Анна обитала в полумраке, вне пределов светлого круга настольной лампы, — она лежала на диване, вытянув из-под джинсовой рубашки голые и аккуратные, как у фарфоровой статуэтки, ноги. Рябой домотканный половик был засыпан табачным пеплом, рядом с диваном стояла наполовину пустая бутылка коньяка. Хули приперся? хули еще тебе надо? — Анна была тяжело и тупо пьяна, меловое лицо окончательно выцвело, прочно вросло в грязно-желтую тень, короткие пряди черных волос на лбу склеились от холодной, это чувствовалось, испарины, — может, тебе еще пизду показать? я покажу. Он вспомнил истошный визг цыганки и подумал: вот уж точно, волчица некрещенная, рувны биболды, а вслух сказал: за языком следи, ладно? Взяв бутылку, он устроился в изножье дивана и неспешно, вдумчиво глотнул из горлышка, раз и другой; рот наполнился приторным жжением. Пачка «Столичных» на полу оказалась пуста, и он попросил: дай сигарету. Анна слизнула с верхней губы мелкие капли пота: выеби Свету. Он искоса глянул на Анну: совсем обурела, лярва? Из глубин пьяного отчуждения посыпался беглый, надменный смешок: только не ногами, Вася, только не ногами. Он сгреб в горсть джинсовый ворот и рывком вздернул перед собой маленькое, невесомое тело, лишая его опоры, и крест-накрест, почти равнодушно хлестнул Анну по щекам. Теперь она смотрела на него снизу вверх, с напряженным, болезненным любопытством не к нему, а к чему-то в нем, и он ударил снова. В глазах, лишенных глиняной корки, влажно заблестела оливковая зелень, и Анна улыбнулась ему — победно, как третьего дня на похоронах. Она повисла у него на губах, до крови впилась в них, заполнила собой все его впадины, жадно потянула вниз, распахнулась и расступилась, и он уступил нежданной и ненасытной тяжести.

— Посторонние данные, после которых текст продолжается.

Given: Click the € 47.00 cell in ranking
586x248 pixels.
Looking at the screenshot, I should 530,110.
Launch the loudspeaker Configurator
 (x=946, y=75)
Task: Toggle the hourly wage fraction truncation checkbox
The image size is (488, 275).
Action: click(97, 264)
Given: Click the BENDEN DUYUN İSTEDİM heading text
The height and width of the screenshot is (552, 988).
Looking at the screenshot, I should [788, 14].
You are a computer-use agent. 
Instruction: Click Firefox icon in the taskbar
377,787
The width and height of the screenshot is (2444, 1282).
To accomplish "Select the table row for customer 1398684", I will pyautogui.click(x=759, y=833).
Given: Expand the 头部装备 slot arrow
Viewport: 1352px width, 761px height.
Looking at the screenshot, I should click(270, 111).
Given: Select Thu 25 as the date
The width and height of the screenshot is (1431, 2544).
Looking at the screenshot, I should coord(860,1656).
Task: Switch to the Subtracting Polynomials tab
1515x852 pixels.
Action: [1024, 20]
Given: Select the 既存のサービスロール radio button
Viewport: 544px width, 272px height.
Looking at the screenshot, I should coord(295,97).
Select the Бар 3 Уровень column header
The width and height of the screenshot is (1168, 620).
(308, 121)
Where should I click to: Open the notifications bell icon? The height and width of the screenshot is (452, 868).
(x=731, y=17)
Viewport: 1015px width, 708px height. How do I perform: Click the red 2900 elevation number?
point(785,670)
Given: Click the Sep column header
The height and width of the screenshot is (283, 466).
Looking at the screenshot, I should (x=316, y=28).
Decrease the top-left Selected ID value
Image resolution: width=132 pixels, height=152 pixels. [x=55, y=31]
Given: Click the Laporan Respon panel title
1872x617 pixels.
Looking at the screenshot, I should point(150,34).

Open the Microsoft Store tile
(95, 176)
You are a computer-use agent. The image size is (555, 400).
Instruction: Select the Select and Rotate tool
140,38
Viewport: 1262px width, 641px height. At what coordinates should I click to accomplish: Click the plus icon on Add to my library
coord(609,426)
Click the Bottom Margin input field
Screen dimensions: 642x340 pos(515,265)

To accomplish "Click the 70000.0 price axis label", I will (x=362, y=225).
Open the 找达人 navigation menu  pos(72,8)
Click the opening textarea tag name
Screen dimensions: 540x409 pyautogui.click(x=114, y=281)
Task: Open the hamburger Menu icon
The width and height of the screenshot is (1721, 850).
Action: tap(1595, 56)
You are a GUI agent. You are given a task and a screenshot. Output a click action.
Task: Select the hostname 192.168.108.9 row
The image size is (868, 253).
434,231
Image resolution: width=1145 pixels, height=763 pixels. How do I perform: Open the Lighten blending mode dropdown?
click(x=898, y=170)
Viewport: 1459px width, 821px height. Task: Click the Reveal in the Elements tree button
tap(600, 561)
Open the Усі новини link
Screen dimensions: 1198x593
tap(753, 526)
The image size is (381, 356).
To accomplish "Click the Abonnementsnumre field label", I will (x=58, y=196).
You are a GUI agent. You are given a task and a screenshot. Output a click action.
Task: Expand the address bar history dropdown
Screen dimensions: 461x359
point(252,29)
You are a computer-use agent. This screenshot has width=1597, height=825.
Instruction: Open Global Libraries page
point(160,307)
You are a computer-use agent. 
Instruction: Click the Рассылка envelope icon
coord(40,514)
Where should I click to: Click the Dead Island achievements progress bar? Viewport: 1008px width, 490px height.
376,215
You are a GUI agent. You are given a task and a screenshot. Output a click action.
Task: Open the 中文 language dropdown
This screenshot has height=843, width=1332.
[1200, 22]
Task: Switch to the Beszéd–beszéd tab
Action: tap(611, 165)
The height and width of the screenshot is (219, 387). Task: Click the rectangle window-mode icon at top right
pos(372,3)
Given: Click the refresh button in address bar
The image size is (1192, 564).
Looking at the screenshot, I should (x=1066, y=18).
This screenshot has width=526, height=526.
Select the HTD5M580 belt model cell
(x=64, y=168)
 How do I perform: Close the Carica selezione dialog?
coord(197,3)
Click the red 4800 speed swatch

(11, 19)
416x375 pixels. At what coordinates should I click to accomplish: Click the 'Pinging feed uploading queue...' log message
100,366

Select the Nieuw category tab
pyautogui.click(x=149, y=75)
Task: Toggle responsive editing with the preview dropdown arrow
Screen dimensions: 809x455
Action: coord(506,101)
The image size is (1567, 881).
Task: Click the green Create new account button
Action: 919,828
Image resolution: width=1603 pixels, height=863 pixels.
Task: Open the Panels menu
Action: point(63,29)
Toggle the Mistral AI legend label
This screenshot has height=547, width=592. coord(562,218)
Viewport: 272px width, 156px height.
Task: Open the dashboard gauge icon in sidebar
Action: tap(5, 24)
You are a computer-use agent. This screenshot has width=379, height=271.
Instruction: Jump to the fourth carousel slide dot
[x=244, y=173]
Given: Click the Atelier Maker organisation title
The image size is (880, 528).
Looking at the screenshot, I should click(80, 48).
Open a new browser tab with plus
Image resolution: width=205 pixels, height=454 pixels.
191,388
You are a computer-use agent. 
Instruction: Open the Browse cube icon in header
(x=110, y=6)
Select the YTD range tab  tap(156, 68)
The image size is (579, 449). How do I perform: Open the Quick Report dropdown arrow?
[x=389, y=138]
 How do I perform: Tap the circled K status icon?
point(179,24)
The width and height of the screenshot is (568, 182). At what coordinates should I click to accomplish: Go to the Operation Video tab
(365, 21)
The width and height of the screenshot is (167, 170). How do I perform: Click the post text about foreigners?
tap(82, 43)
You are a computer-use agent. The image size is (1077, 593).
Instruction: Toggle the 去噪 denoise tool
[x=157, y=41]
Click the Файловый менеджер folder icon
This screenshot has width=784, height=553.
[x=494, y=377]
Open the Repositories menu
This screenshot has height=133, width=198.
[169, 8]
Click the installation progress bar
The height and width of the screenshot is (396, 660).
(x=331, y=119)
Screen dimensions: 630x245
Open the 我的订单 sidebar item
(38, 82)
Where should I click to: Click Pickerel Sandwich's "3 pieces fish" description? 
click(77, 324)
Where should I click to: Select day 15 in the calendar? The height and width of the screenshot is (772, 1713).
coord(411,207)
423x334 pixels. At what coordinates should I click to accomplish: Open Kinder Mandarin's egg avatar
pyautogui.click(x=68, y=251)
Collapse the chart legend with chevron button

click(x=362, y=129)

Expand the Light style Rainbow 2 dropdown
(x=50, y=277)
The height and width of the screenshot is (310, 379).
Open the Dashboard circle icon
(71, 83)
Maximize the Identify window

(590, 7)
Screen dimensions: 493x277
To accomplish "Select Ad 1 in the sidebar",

Он долбил ее люто, как долбят ломом мерзлый грунт, истязал безжалостными пальцами заостренные луковичные груди, выдирая из них сморщенные соски. Анна, захлебываясь долгожданной болью, блаженно жертвовала ему свою наготу, отвечала на каждое движение трудным, клокочущим выдохом; глаза ее окунулись в одичалую муть, тонкие губы в кровавых мазках дрожали и кривились, разбросанные руки комкали половик, — пока она не выгнулась, не затвердела, не превратилась в мокрый протяжный хрип, в долгую судорогу.